Public artwork in Johannesburg

The Purple Shall Govern Mural (historically known as the Nelson Mandela Mural) is a 10-storey, 2,174 square feet (202.0 m2) public artwork on Juta Street in Braamfontein, Johannesburg. Created by Shepard Fairey and completed in September 2014, the artwork pays tribute to Nelson Mandela and marks the 25th anniversary of the 1989 Purple Rain Protest. The mural overlooks the Nelson Mandela Bridge and has drawn stylistic comparisons to Fairey's 2008 Barack Obama "HOPE" poster.

Former U.S. President Barack Obama and Graça Machel unveiled a silkscreen edition of the mural at the Mandela 100 USA Celebration Gala on April 27, 2019, held at the Smithsonian National Museum of African American History and Culture in Washington, D.C.

In 2023, the artwork was featured prominently in the opening title sequence of the Netflix documentary series Working: What We Do All Day, hosted by Obama. On February 28, 2025, a silkscreen print of the artwork was auctioned in Cape Town in collaboration with the Black Coffee Foundation, setting a regional auction record for a Shepard Fairey print at R350,000.

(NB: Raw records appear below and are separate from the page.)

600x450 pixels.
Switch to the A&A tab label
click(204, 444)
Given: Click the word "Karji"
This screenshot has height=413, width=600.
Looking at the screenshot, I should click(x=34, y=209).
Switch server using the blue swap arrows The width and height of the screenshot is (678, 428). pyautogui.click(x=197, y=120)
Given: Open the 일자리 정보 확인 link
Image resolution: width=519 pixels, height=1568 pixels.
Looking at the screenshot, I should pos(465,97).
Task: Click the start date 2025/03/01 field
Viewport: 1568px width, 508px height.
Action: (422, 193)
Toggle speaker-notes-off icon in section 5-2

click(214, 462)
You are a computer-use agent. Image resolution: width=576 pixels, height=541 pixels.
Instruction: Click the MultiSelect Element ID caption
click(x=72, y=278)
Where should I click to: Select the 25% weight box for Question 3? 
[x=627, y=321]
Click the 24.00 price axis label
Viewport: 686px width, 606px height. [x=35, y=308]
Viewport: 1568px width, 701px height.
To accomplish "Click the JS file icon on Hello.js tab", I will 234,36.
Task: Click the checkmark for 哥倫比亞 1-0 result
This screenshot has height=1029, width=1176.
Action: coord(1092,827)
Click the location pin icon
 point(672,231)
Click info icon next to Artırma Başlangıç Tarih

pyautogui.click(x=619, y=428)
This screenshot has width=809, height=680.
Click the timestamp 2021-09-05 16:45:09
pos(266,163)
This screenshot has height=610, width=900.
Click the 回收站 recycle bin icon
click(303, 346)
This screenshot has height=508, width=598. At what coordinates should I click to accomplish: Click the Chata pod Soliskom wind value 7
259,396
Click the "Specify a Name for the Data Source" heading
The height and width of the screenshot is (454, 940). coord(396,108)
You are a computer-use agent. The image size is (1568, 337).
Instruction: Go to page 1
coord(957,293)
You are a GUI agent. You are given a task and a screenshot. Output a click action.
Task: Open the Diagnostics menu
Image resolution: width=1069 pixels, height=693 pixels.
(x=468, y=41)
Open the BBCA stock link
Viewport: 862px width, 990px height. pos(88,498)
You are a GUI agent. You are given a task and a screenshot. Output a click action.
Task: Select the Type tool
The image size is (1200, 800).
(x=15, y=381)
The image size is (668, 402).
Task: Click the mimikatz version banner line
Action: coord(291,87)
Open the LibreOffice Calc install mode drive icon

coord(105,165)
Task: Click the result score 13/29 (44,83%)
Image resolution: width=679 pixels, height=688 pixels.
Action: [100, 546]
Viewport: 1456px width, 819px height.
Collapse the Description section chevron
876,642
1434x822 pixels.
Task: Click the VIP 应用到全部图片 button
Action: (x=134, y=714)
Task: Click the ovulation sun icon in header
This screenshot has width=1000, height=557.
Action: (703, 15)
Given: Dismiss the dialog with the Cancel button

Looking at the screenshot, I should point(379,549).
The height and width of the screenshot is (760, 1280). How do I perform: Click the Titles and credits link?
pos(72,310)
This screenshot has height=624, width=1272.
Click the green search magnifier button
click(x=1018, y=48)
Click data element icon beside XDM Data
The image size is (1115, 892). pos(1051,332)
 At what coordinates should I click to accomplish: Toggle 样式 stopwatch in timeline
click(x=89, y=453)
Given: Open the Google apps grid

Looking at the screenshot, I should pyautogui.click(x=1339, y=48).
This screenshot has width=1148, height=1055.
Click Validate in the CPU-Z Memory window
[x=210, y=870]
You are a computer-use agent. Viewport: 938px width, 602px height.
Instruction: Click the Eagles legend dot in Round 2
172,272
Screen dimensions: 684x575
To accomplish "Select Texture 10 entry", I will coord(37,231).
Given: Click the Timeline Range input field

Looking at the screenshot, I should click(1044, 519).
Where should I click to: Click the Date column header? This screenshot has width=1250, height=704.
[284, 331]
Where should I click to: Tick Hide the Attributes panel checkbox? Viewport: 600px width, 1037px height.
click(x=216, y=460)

The public mural project and its subsequent limited silkscreen edition were curated and produced by Jesse Stagg. The mural was executed over four days by Shepard Fairey and his Obey Giant production crew, including Dan Flores and Rob Zagula, with institutional support from the Nelson Mandela Foundation, the U.S. State Department, Play Braamfontein, and the South African Consulate of Los Angeles.